• **What the task requires**
Rewrite all of the records with "dropdown" replaced by "menu" and every other word kept the same, leaving out the pictures.
* START *
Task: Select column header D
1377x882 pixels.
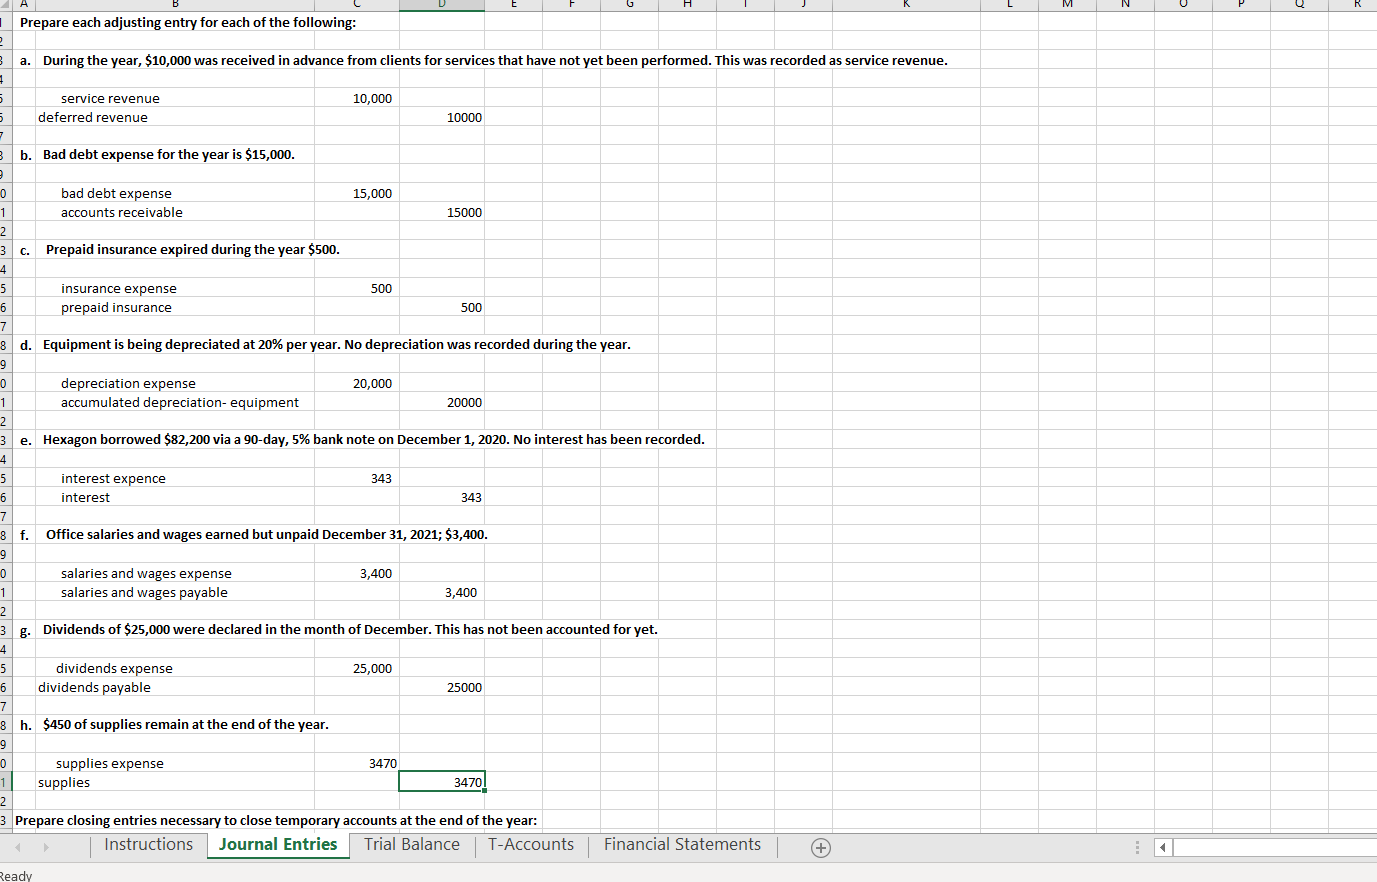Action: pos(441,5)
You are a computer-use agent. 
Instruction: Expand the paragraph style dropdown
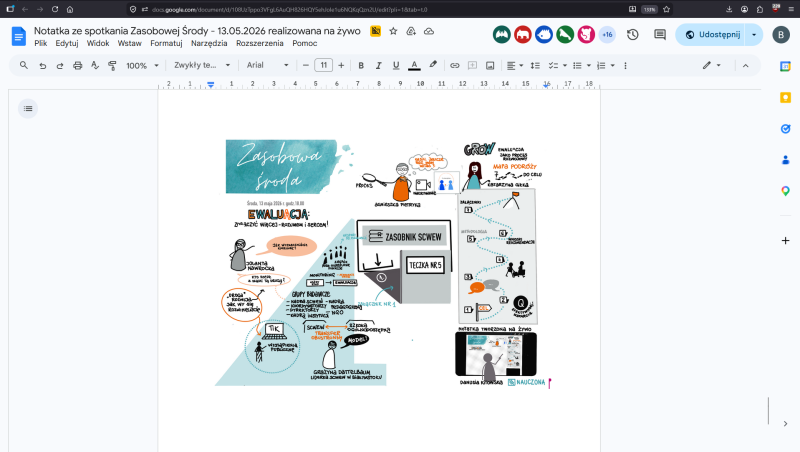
* END *
• **Response to the task**
Task: Select column header D
1377x882 pixels.
Action: pos(441,5)
You are a computer-use agent. 
Instruction: Expand the paragraph style menu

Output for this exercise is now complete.